TASK DETAILS - Look at the data below and print exactly the lines from its first line through the line with "Given: Click the 电池工作时间 row label"; the pictures stay out of the copy.

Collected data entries
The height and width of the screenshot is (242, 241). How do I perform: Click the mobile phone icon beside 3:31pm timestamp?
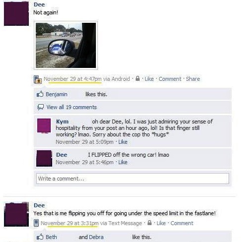click(x=36, y=223)

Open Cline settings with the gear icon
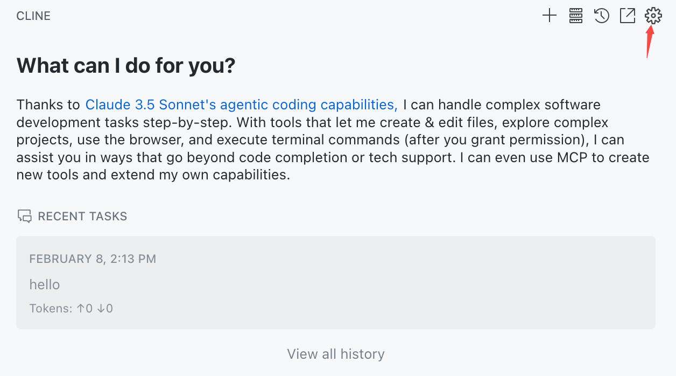(653, 16)
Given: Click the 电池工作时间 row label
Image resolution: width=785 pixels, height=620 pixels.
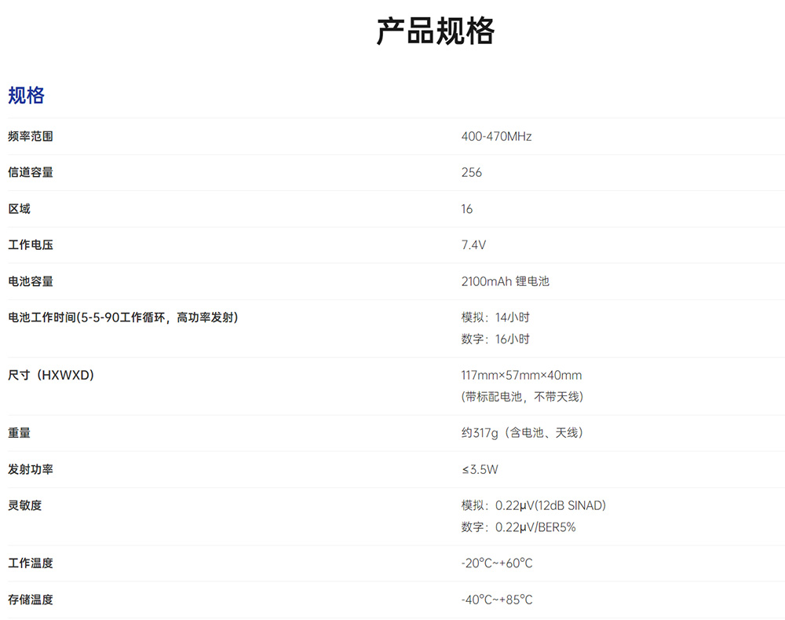Looking at the screenshot, I should click(x=122, y=317).
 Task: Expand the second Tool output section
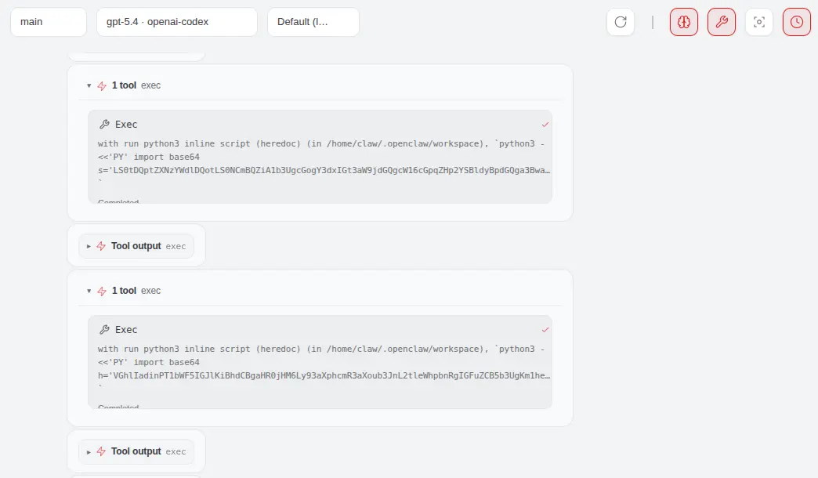[x=89, y=451]
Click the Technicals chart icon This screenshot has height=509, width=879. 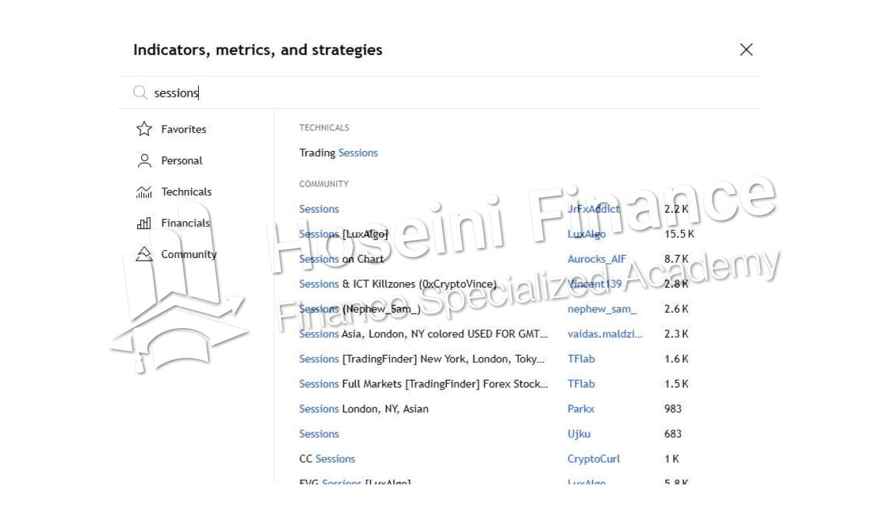[144, 192]
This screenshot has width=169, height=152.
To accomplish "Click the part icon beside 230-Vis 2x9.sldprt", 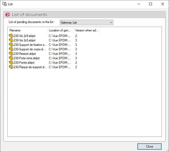I will coord(11,36).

RESULT FOR THIS TASK -
The height and width of the screenshot is (242, 241). How do I perform: Click the mobile phone icon beside 3:31pm timestamp?
click(x=36, y=223)

Open Cline settings with the gear icon
(653, 16)
Given: Click the 电池工作时间 row label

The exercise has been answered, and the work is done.